A dream since electricity was first harnessed humanity is tantalisingly close to achieving this goal
Room temperature superconductors were put forward by solid state chemist Arthur Sleight as another ‘holy grail of chemistry’ in 1995. Over the last quarter of a century, this field has seen huge advances and the dream of room temperature superconductivity seems tantalisingly within reach.
It just blows your mind that you can get a material that conducts electricity or electrons without losing energy
José Flores-Livas, Sapienza University of Rome
Superconductors are materials that exhibit no electrical resistance. Their unusual properties have made them key components in quantum computers, particle accelerators and NMR magnets. But most materials only display superconductivity at very low temperatures, requiring expensive and energy-consuming cooling systems. Many scientists believe that the ability to exploit superconductivity at higher temperatures would allow extraordinary new applications, perhaps transforming the way we distribute electricity.
‘It just blows your mind that you can get a material that conducts electricity or electrons without losing energy. For me, it’s just incredible,’ says Jose Flores-Livas, who develops computational tools to explore superconducting materials at Sapienza University of Rome. He points out that while the room temperature target of 300K is somewhat arbitrary, it does have significance. ‘There is no theory that says you cannot have [superconductivity] at 100K, 250K or even 600K,’ says Flores-Livas. ‘But it’s more like a landmark that we human beings have said “okay if those materials can be compatible with us in the thermodynamic conditions that we live in, it’s kind of special” – because then these materials will allow many technological revolutions.’
A chemistry problem
At the time of Sleight’s paper, a family of copper-based materials known as the cuprates were making waves in the superconductivity community. The cuprates appear to break all of the rules on superconductivity, and were pushing critical temperatures (Tc) – the point where superconductivity manifests– to temperatures never before seen.
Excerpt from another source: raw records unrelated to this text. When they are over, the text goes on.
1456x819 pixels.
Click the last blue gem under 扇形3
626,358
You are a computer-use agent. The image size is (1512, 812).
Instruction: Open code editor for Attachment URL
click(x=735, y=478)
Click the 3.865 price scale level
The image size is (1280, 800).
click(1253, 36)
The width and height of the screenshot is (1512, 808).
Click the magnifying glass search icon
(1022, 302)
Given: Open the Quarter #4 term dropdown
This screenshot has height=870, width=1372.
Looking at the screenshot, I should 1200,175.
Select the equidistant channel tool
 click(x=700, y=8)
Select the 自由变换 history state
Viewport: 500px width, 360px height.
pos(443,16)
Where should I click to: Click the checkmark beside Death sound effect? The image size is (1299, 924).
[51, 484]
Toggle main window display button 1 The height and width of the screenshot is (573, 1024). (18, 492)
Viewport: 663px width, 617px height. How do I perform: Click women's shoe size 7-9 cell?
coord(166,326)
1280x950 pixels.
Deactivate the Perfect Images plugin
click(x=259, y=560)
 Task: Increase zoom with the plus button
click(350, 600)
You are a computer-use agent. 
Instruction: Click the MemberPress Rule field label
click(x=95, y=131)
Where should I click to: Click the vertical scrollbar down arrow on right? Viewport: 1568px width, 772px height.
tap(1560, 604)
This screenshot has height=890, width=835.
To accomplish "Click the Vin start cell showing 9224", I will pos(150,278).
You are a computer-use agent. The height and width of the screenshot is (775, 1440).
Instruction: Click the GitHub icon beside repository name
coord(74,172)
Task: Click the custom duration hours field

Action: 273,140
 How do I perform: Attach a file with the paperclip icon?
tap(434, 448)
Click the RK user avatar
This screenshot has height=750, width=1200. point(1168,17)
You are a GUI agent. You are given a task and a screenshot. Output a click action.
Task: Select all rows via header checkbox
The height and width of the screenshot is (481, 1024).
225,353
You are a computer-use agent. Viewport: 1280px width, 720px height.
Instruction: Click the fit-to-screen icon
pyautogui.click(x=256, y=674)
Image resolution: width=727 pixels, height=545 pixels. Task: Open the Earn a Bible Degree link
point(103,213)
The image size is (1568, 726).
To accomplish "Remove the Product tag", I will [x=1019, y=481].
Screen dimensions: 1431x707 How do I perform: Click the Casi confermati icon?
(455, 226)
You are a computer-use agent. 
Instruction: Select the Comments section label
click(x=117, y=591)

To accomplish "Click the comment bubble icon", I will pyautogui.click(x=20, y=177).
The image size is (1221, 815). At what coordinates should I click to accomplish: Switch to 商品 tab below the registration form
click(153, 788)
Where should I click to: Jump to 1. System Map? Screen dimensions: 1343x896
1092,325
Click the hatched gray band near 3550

The first cuprate was lanthanum barium copper oxide, which was discovered in 1986 with a record-breaking Tc of 35K. By 1995, the record Tc was held by a Hg–Ba–Ca–Cu–O system, which displayed superconductivity at 135K. Unlike conventional superconductors, superconductivity in the cuprates can’t be explained by Bardeen–Cooper–Schrieffer (BCS) theory – the governing rules of superconductivity that won the 1972 Nobel prize in physics.
‘I would say that most of us interested in superconductivity are still waiting for an explanation from theorists of what the mechanism is for superconductivity in these cuprates,’ says Sleight. He explains that, while the basis of superconductivity in conventional superconductors is well accepted, the mechanism in the cuprates is highly controversial. ‘I remember the first year after the discovery of high Tc in the cuprates the theorists were all telling me: “Well,” they said, “all the best theorists in the world had dropped what they’re doing, and they’re all working on this one problem and they’re going to have an answer very, very soon – within a year!” And of course it’s now more than 30 years later, and there’s no consensus at all what is making these materials superconducting.’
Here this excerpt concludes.